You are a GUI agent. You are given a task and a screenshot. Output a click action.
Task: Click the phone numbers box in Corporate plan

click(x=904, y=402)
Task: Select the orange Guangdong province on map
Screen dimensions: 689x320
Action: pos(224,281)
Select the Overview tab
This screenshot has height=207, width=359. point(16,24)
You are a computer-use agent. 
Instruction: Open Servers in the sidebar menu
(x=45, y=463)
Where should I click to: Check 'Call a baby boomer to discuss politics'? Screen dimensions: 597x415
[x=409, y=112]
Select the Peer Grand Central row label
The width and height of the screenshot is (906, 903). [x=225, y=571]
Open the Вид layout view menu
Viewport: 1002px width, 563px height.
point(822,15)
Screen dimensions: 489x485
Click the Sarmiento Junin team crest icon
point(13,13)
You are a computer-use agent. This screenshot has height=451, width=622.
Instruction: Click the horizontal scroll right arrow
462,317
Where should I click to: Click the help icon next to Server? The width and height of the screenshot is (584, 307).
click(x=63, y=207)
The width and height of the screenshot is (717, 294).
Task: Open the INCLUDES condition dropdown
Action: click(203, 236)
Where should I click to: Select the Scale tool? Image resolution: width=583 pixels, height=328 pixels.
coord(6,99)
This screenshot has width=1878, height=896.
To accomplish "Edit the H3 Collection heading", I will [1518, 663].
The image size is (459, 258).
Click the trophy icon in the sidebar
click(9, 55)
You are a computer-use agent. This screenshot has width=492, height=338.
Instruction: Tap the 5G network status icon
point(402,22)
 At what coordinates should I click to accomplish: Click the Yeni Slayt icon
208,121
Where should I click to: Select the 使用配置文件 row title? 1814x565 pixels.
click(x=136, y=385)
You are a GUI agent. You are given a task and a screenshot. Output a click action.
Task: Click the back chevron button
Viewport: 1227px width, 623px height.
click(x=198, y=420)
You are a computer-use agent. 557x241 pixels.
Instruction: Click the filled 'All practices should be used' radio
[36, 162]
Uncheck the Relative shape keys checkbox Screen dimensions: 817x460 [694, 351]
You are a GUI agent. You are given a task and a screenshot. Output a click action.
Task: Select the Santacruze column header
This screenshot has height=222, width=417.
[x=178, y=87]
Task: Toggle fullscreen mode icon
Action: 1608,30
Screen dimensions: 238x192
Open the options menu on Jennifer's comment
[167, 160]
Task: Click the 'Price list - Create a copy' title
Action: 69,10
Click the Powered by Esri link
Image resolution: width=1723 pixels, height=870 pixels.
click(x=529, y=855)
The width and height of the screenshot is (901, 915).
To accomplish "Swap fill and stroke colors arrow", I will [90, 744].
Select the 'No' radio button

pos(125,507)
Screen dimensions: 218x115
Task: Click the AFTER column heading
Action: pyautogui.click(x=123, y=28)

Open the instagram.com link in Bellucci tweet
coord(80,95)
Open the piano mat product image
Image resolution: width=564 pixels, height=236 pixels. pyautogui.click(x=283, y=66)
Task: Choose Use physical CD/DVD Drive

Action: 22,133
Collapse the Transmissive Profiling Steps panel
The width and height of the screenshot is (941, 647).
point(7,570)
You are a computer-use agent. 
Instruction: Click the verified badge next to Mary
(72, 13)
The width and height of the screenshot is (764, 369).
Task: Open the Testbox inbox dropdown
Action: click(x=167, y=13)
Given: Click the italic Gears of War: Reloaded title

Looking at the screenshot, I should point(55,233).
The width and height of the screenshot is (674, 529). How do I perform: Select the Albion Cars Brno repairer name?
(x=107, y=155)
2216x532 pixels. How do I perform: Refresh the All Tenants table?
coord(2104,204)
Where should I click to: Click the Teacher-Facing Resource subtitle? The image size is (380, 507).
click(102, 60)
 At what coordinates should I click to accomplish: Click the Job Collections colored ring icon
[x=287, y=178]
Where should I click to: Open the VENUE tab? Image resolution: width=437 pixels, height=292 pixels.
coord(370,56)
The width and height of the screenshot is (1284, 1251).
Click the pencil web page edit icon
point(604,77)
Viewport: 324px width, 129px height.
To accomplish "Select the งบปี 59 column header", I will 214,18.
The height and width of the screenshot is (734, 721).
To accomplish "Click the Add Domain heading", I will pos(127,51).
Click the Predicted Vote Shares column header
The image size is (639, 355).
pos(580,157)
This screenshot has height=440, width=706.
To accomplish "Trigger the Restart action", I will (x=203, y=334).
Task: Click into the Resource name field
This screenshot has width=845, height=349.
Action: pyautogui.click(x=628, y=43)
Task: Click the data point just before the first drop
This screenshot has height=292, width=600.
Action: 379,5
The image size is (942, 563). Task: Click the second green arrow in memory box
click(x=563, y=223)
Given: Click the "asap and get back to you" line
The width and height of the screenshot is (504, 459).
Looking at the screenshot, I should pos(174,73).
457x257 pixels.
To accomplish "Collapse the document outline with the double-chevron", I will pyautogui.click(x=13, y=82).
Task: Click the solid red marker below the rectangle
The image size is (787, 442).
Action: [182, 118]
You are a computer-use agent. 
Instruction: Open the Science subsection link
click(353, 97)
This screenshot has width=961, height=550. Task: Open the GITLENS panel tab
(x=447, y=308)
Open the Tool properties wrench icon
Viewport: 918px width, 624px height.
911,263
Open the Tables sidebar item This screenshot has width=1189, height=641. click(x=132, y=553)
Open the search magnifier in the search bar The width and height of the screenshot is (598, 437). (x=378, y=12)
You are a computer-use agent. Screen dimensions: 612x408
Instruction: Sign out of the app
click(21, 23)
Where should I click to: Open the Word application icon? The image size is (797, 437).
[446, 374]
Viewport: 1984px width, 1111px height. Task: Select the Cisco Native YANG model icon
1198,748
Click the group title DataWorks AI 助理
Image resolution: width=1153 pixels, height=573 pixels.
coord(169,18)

EXERCISE OBJECTIVE -
Among the lines above, show every one that contains the string "computer".

WRITTEN RESPONSE -
You are a computer-use agent. 
You are a computer-use agent. This screenshot has height=451, width=622.
You are a computer-use agent. This screenshot has width=492, height=338.
You are a computer-use agent. 557x241 pixels.
You are a computer-use agent. 
You are a computer-use agent. 
You are a computer-use agent. Screen dimensions: 612x408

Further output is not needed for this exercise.